Un autre défi majeur réside dans la formation des ingénieurs, des urbanistes et d’autres professionnels de l’aménagement, qui sont encore trop peu outillés du point de vue des normes et sensibilisés en ce qui concerne ces techniques. «Il reste énormément de travail à faire pour mettre en place les normes et les outils qui vont permettre aux IV d’être largement adoptées. Beaucoup d’ingénieurs diplômés aujourd’hui ne savent pas ce qu’est la biorétention ou le génie végétal ni comment bien concevoir ce type d’ouvrages. Il faut que ça change si on veut une adoption généralisée», insiste-t-elle.

Une volonté politique encore insuffisante

Comparé à l’Europe, où la végétalisation des infrastructures est mieux intégrée aux politiques publiques et aux pratiques des professionnels, le Québec accuse un certain retard.

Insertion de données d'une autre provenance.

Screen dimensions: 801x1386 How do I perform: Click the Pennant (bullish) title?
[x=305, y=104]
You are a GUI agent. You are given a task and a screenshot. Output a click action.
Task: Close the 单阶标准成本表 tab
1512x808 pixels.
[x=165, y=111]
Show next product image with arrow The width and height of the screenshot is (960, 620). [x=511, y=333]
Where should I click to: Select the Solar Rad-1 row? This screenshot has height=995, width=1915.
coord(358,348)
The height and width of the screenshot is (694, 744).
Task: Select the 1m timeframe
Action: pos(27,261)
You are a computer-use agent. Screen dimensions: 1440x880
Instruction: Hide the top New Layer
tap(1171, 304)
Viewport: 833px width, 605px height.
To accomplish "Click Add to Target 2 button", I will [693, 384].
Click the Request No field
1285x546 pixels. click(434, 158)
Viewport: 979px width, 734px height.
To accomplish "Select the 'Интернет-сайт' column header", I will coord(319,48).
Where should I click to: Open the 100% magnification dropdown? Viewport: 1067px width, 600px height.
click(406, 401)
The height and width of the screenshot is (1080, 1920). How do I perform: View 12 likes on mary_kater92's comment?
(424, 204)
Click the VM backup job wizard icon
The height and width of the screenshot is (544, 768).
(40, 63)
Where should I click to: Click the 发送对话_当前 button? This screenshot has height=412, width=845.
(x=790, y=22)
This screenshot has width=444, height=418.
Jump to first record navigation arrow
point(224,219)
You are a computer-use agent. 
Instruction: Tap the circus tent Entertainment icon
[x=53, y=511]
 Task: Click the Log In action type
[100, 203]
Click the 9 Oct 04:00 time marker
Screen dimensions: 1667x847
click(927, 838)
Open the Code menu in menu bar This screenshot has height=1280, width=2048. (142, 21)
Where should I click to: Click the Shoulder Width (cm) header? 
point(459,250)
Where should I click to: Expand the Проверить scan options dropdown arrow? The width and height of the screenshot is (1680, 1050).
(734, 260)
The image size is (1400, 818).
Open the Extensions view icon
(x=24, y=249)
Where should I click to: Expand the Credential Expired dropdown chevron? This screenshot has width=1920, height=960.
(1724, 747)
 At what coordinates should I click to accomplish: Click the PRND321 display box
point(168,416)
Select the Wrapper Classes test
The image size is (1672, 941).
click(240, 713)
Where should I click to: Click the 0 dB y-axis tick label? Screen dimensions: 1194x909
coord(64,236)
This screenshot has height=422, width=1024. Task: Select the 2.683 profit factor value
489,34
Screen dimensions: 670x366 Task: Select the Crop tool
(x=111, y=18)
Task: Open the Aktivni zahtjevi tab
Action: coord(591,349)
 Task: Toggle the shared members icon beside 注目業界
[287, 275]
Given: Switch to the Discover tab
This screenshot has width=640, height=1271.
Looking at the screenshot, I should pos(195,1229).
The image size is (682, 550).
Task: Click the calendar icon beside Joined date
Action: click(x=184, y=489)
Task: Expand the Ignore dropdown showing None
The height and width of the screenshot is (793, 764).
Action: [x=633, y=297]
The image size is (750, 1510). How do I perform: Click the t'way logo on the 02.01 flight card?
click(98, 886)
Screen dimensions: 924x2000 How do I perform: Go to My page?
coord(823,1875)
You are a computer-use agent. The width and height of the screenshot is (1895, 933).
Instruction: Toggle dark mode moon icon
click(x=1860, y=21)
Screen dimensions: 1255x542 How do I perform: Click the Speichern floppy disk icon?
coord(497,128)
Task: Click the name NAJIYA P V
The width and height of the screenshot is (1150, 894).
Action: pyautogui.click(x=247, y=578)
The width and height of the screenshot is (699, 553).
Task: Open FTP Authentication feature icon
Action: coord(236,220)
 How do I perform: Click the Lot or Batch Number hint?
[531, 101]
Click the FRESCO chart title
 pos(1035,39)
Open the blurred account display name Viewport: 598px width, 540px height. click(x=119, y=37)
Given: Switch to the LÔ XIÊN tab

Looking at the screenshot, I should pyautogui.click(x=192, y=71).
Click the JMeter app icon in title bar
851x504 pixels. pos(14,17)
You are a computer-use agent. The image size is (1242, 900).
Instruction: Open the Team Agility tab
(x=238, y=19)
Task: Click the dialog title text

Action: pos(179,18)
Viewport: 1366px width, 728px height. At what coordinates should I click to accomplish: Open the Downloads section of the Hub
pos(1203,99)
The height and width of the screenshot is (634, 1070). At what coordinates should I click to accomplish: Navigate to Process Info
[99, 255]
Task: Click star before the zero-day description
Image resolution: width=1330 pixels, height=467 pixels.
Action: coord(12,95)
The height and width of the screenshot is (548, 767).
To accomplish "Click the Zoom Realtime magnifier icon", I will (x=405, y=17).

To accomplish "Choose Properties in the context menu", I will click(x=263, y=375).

Pourtant, des signaux encourageants émergent.

En septembre 2024, Québec Vert a déposé un livre blanc sur la végétalisation, dans lequel figure une recommandation forte: rendre obligatoire l’intégration d’IV dans les projets d’infrastructure financés à plus de 50% par des fonds publics.

«Nous demandons que tous les grands projets d’infrastructure incluent un minimum de 2% du budget total en végétalisation et que celle-ci ne soit plus considérée comme un élément de décoration, mais bien comme une composante fonctionnelle essentielle. Ce n’est pas juste un coût en plus, c’est un investissement rentable à long terme», plaide Mme Frédette.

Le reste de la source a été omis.